According to the ministry, the latest opportunity to finance waste management projects is the current NSRF , which has resources for equivalent projects of 940m euros. This means that the new projects must have been contracted by the end of 2021. In the next funding period, the RIS estimates that only energy recovery waste management projects will be funded.

Where will the factories be built

Transferring their experience from their recent trip to Paris in the framework of the investment forum, Mrs Chatzidakis and Grafakos had the opportunity to visit Suez and Veolia’s respective factories operating in France for years and to reinforce their arguments about how proven technologies abroad can be applied in our country as well.

This know-how developed by the French multinationals is ready to bring in Greece as well. For example, Suez in collaboration with Greek groups ( TERNA and possibly Intrakat ) will be among the international groups that are sure to enter the bidding for PPPs. There is also interest from Motor Oil , which appears to be talking to specialized companies in the waste management sector, the Mytileneos, Hellktor, Mediterranean, Avax and of course PPC, which is investigating all technologies for the incineration of waste at the lignite stations to be closed.

Although market executives point out that energy efficiency technologies will need significant and institutional intervention to move forward, they are still recording the strengths of government policy that promise to address the long-standing problem of waste management.

The units will be developed from the major urban centers of Athens and Thessaloniki to the mainland and islands , with factories being hosted from Crete, Zakynthos and Corfu to Leros, Thassos and Chios not only with public money but and with private resources.

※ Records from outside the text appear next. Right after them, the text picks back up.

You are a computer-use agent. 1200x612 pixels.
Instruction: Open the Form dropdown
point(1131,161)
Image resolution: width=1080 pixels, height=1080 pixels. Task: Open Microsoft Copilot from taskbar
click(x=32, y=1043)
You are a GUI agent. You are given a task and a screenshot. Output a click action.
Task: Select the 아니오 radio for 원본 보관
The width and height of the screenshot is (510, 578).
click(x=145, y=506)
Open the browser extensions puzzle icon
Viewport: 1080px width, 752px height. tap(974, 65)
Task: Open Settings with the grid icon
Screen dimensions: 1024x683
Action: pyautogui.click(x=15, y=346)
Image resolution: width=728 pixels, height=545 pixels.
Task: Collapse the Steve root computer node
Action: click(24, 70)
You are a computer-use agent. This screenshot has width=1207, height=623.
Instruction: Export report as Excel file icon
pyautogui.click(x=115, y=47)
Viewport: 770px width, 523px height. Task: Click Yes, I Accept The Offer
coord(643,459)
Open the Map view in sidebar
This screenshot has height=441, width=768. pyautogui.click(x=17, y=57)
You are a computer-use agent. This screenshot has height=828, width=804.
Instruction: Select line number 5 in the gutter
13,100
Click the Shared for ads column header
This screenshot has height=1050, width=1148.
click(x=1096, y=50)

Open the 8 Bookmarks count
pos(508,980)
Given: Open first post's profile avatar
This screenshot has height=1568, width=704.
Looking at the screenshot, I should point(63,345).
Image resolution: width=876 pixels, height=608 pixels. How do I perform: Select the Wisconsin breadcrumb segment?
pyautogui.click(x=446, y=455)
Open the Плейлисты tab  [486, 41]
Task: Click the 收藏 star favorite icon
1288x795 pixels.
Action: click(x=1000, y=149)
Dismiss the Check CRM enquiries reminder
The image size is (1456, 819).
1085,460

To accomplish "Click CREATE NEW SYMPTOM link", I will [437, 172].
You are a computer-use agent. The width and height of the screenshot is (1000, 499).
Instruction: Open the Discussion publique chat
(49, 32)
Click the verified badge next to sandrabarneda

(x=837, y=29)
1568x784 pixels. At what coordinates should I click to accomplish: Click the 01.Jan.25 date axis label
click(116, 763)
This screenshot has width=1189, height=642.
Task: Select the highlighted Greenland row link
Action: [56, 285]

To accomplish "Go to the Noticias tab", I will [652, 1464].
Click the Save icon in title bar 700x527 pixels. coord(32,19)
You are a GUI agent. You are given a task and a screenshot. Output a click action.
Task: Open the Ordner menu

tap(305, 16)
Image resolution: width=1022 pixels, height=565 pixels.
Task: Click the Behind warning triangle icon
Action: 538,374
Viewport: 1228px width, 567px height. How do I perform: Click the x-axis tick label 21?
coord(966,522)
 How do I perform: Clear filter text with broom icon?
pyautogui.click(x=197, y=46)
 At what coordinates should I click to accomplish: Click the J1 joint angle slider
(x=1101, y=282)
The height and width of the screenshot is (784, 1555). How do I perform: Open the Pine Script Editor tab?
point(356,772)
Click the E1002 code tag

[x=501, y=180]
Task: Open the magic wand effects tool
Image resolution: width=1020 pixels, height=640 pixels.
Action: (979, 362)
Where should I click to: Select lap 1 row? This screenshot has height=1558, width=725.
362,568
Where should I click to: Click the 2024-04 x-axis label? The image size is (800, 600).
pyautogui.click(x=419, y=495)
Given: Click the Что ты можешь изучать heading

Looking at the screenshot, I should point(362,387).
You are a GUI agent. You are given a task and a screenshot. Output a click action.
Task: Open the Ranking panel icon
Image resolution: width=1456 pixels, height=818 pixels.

However, based on the plan in the plan so far only five PPPs. All other works are publicly available.

Today there are only 4 waste treatment plants in operation plus the Biocarbon Plant in Heraklion and the Recycling and Composting Plant (EMAK) in Fyli, which need upgrades, while seven are under construction: Alexandroupoli, Thivos, PeiTi, Ilia of Crete.

There are an additional seven units that have either been auctioned or will be auctioned in the first half of 2020 (Kavala, Trikala, Nafpaktos, Leros, Corfu, Zakynthos, East Thessaloniki) and a further 17 (West Thessaloniki, Patra, Volos, Lamos, North) Lesvos, Chalkida, Larissa, Heraklion, Agrinio, Sitia, Hersonissos, Mykonos, Fokida, Andros, Tinos and Kefalonia), scheduled to be auctioned in 2020, plus the 3 Attica plants.